* VORLIEGENDER TEXT *
※

Dankbarkeit ist keine politische Kategorie

Die Umfragen betreffend Unterstützung der Regierung erreichen derzeit in Österreich noch unvorstellbare Fantasiewerte. Bundeskanzler Kurz ist beliebter denn je zuvor, und selbst ausländische Zeitungen beschäftigen sich mit dem Phänomen dieses erfolgreichen Politikers. In Analysen der Post-Corona-Zeit wird ihm eine langjährige Kanzlerschaft prophezeit mit dem Argument, dass man ihm die erfolgreiche Bekämpfung der Corona-Probleme ewig danken werde. 

Doch es gibt ganz andere Schicksale von in Krisenzeiten erfolgreichen Persönlichkeiten, für die das Interesse der Bevölkerung spontan abnahm, sobald die Schwierigkeiten vorüber waren. Bekanntestes Beispiel: Winston Churchill, eine der großen Persönlichkeiten des 20. Jahrhunderts, mit einer wechselhaften politischen Karriere: 1940 wurde er britischer Premier und führte Großbritannien durch den Zweiten Weltkrieg. Doch als der Krieg zu Ende war, wurde er, der Kriegsheld, zu Hause vernichtend geschlagen. Vor 60 Jahren, am 26. Juli 1945, verlor Winston Churchill die Unterhauswahlen wenige Wochen, nachdem er als Retter Großbritanniens gefeiert worden war.

»Das ist euer Sieg! Die Sache der Freiheit hat in jedem Land gesiegt.« Rief er noch am 8. Mai 1945 einer großen Menschenmenge zu. Drei Monate später war Winston Churchill nicht mehr im Amt. Er –der Sieger des Kampfes gegen Deutschland – verlor gegen seinen Herausforderer Clement Attlee, einem eher farblosen Politiker des linken Flügels der Labour Party.

Mitten während der ›Konferenz zu Potsdam‹ im Sommer 1945 über die Neugestaltung Europas nach der Niederlage der Deutschen löste er Winston Churchill als britischen Verhandlungsführer ab. Churchill war der Auffassung gewesen, dass Deutschland nicht zu viele Ostgebiete verlieren dürfe, insbesondere Schlesien. Doch Clement Attlees Unerfahrenheit hatte zur Folge, dass Stalin sich in allen Punkten durchsetzte, da Attlee durch seine Hilflosigkeit ungewollt die Position des US-Präsidenten H. Truman untergrub. Heute erinnert übrigens der Attlee-Gletscher in der Antarktis an ihn, der nach ihm benannt wurde.

※

* SCHRIFTLICHE AUFGABE *
Kannst du aus dem Text über Dankbarkeit in der Politik die Stelle von „Dankbarkeit ist keine“ bis „ewig danken werde.“ wortgetreu wiedergeben?

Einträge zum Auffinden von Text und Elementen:
※

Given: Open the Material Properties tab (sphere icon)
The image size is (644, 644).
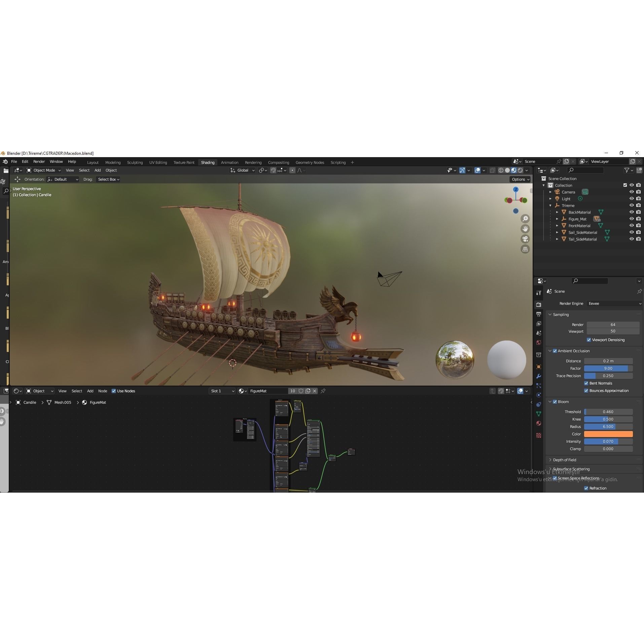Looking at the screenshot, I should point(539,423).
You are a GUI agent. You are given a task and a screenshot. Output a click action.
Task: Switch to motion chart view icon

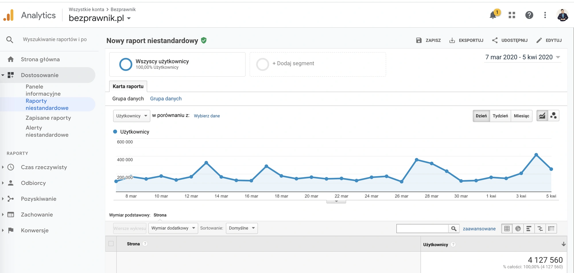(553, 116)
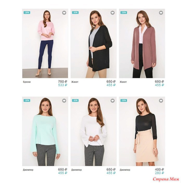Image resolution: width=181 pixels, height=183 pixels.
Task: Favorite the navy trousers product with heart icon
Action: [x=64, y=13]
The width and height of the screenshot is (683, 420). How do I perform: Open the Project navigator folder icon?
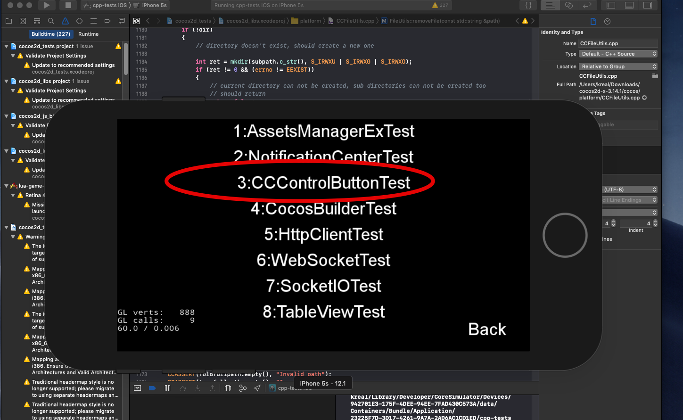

※

* DIE AUSGABE *
Dankbarkeit ist keine politische Kategorie

Die Umfragen betreffend Unterstützung der Regierung erreichen derzeit in Österreich noch unvorstellbare Fantasiewerte. Bundeskanzler Kurz ist beliebter denn je zuvor, und selbst ausländische Zeitungen beschäftigen sich mit dem Phänomen dieses erfolgreichen Politikers. In Analysen der Post-Corona-Zeit wird ihm eine langjährige Kanzlerschaft prophezeit mit dem Argument, dass man ihm die erfolgreiche Bekämpfung der Corona-Probleme ewig danken werde.